A bill introduced in the House of Commons on Monday would limit senators to a single, non-renewable term and would apply to all those appointed since October 2008.
Steven Fletcher, minister of state for democratic reform, says legal experts have assured the government that term limits can be imposed without a constitutional amendment.
But several provinces, including heavyweights Ontario and Quebec, object to the measure, saying the changes require provincial approval.
This is the fourth version of the reform bill the government has introduced in since 2006. Previous versions were either stalled by the Liberals or killed by prorogations.
Senators, who must be at least 30 years old to be appointed, can serve until 75, meaning a term could run as long as 45 years.
“Our government believes that setting term limits is an important first step in increasing the democratic legitimacy of the Senate,” said Fletcher.
“Canadians are rightly questioning how senators with no democratic mandate can serve terms for up to 45 years.”
Lowell Murray, a Progressive Conservative appointed by Joe Clark, is the longest-serving senator, with more than 30 years in office. Liberal Peter Stollery, a Trudeau appointee, will hit the 29-year mark this summer.
Fletcher said polls show strong public support for term limits.
“We agree with Canadians that it’s time the Senate reflected the values of the 21st century,” Fletcher said.
He said he hopes the opposition parties will support the measure. The Liberals support term limits, but have argued for longer terms.
David Christopherson of the NDP called the bill a “big hairy deal,” saying it just tinkers with a bad situation. The New Democrats prefer either abolition or an elected Senate.
However, Christopherson said his party may support this bill.
“If it goes the way it looks, we’ll support it only because there’s no real argument not to,” he said. “Having an unelected person there, it’s probably better that they’re only there eight years instead of 15 or 20.”
The Tories now have a plurality of Senate seats. Prime Minister Stephen Harper filled a number of vacancies earlier this year, erasing long-standing Liberal control of the upper house.

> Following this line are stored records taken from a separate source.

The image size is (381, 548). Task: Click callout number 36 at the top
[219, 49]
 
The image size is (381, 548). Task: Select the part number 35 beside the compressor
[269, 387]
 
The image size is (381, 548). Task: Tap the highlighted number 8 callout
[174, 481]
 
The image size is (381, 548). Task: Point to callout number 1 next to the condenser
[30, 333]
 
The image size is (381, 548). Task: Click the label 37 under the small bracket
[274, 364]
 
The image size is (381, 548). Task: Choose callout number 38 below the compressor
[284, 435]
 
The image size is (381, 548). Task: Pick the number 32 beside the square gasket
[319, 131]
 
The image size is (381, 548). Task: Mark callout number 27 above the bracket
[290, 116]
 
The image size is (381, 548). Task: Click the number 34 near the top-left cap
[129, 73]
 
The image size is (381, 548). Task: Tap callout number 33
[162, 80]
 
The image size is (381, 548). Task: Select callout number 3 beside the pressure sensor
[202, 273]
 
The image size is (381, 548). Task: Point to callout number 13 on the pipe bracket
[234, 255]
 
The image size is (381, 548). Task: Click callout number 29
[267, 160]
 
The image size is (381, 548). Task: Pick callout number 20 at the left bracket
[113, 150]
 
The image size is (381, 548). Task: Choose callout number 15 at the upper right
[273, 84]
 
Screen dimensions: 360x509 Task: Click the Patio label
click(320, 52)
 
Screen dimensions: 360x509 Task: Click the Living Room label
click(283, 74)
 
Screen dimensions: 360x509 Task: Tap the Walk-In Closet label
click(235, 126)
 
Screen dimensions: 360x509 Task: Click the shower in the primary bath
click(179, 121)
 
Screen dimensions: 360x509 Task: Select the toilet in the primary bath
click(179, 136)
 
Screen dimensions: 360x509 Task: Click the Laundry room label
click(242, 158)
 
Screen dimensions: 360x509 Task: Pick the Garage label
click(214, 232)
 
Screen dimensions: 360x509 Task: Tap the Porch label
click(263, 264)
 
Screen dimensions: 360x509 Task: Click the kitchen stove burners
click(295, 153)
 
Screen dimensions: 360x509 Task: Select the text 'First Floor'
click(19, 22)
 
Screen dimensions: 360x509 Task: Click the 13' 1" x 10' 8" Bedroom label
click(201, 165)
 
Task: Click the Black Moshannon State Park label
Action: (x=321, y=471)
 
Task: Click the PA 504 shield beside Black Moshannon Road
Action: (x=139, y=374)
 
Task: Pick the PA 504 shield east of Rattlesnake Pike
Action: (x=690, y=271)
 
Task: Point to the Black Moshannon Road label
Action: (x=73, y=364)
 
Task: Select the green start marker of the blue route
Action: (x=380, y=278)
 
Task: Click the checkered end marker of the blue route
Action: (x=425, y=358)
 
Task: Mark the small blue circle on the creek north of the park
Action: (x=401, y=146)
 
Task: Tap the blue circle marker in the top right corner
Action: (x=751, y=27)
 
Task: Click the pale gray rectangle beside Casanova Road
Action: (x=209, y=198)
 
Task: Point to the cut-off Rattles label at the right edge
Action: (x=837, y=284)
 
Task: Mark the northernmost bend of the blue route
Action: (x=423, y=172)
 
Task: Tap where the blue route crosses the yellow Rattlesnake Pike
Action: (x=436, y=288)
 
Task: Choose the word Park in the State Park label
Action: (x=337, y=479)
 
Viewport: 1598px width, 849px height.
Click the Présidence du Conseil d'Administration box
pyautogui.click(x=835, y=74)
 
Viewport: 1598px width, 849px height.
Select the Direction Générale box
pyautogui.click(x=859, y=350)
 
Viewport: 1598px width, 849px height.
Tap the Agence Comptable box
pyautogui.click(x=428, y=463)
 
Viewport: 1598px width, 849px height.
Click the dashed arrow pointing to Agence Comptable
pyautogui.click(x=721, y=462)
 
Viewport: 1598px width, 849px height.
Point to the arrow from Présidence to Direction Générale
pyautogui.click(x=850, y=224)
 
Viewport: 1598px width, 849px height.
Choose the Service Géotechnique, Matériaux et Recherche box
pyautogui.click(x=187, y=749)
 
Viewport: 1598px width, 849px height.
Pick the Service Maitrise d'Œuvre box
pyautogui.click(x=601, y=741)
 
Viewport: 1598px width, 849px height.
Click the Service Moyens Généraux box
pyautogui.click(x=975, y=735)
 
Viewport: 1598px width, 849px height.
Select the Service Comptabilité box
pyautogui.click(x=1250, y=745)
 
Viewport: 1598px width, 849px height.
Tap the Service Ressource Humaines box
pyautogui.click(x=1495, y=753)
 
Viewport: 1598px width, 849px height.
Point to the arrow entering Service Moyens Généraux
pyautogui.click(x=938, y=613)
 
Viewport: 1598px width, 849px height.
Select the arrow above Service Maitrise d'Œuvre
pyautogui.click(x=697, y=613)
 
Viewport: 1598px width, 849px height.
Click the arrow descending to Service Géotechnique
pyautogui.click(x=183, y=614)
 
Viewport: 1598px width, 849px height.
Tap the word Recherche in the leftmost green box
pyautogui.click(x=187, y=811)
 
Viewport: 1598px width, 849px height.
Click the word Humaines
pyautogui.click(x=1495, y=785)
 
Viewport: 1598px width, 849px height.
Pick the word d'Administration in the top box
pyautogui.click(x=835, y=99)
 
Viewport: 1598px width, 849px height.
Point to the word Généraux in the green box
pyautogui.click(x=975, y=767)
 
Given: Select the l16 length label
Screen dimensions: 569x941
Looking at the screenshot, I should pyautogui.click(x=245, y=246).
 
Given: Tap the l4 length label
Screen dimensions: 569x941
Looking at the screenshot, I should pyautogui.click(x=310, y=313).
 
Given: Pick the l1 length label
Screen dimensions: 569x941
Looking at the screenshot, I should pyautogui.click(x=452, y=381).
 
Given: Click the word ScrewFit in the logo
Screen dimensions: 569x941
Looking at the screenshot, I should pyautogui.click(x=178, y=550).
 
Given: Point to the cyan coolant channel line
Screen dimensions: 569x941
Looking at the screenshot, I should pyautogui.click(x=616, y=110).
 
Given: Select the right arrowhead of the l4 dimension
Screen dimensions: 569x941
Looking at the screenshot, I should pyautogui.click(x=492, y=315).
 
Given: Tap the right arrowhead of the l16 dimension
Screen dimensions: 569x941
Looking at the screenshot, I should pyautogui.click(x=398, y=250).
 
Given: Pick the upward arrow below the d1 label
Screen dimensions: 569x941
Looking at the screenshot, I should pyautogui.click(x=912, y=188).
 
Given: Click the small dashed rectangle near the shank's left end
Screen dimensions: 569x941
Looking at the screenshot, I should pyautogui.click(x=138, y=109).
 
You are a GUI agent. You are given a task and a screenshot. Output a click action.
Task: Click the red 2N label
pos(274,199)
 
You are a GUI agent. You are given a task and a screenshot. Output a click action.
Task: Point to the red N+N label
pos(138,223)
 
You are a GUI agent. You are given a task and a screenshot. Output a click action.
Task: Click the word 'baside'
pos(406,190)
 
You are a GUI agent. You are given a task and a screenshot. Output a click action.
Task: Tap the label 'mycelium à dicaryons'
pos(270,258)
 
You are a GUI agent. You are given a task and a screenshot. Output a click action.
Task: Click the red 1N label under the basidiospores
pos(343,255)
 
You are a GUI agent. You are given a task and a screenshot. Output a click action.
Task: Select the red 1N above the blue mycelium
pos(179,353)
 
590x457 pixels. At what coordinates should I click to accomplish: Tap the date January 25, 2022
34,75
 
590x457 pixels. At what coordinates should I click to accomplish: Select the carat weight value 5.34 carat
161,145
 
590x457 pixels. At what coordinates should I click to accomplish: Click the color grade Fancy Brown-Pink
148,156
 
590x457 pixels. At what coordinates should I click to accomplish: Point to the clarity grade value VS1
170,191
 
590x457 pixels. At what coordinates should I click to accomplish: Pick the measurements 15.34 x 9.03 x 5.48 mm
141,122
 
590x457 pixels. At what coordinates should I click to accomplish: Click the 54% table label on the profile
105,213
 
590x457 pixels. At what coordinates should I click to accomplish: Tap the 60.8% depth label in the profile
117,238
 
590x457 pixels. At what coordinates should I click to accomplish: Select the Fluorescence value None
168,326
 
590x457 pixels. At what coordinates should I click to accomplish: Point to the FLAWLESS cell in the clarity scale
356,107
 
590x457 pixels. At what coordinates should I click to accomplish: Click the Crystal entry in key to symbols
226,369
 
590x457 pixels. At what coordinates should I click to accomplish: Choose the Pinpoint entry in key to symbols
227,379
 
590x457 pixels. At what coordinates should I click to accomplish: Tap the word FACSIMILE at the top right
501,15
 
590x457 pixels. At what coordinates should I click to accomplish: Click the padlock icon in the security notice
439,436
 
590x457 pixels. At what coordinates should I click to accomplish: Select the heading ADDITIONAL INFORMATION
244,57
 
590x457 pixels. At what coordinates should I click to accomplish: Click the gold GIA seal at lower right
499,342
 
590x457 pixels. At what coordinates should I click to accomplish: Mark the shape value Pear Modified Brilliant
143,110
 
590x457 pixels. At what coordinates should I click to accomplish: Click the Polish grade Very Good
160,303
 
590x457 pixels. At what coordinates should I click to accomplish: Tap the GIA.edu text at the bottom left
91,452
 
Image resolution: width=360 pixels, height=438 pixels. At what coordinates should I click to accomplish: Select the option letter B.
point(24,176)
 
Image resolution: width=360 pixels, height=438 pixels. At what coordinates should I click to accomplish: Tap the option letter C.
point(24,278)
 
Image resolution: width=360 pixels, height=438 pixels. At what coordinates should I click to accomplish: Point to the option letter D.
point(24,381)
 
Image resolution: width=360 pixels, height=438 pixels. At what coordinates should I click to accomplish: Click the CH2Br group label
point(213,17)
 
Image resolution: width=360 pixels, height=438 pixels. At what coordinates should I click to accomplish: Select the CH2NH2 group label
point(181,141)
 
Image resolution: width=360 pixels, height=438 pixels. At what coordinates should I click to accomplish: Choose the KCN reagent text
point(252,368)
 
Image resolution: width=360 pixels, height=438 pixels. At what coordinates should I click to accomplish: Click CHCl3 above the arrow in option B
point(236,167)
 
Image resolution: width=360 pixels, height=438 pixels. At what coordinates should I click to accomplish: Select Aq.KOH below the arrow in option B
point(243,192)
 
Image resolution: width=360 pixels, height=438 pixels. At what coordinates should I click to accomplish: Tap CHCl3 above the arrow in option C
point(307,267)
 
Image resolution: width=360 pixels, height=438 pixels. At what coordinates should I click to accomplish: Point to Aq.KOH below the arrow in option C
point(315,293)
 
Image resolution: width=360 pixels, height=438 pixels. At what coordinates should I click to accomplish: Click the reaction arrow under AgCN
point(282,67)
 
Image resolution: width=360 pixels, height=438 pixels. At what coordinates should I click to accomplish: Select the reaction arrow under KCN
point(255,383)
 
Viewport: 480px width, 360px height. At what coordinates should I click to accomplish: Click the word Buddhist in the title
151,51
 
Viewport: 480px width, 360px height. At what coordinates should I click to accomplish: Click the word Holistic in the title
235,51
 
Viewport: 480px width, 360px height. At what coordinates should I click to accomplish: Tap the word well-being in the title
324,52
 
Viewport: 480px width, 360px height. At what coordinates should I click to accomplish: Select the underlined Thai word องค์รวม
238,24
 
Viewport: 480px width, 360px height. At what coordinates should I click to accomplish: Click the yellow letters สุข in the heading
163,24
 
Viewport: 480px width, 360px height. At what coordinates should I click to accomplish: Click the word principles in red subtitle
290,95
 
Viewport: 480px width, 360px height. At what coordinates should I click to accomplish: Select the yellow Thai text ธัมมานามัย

Fletcher also said the government plans further Senate tinkering, including legislation to consult Canadians at the polls about the choice of senators.
That’s a compromise between a system of direct election of senators — which likely would require a full-blown constitutional amendment — and the present direct appointments.
“Consultations” with the voters would allow them to support would-be senators, but the power of appointment would remain with the prime minister, allowing the government to argue there’s no major change needing constitutional change.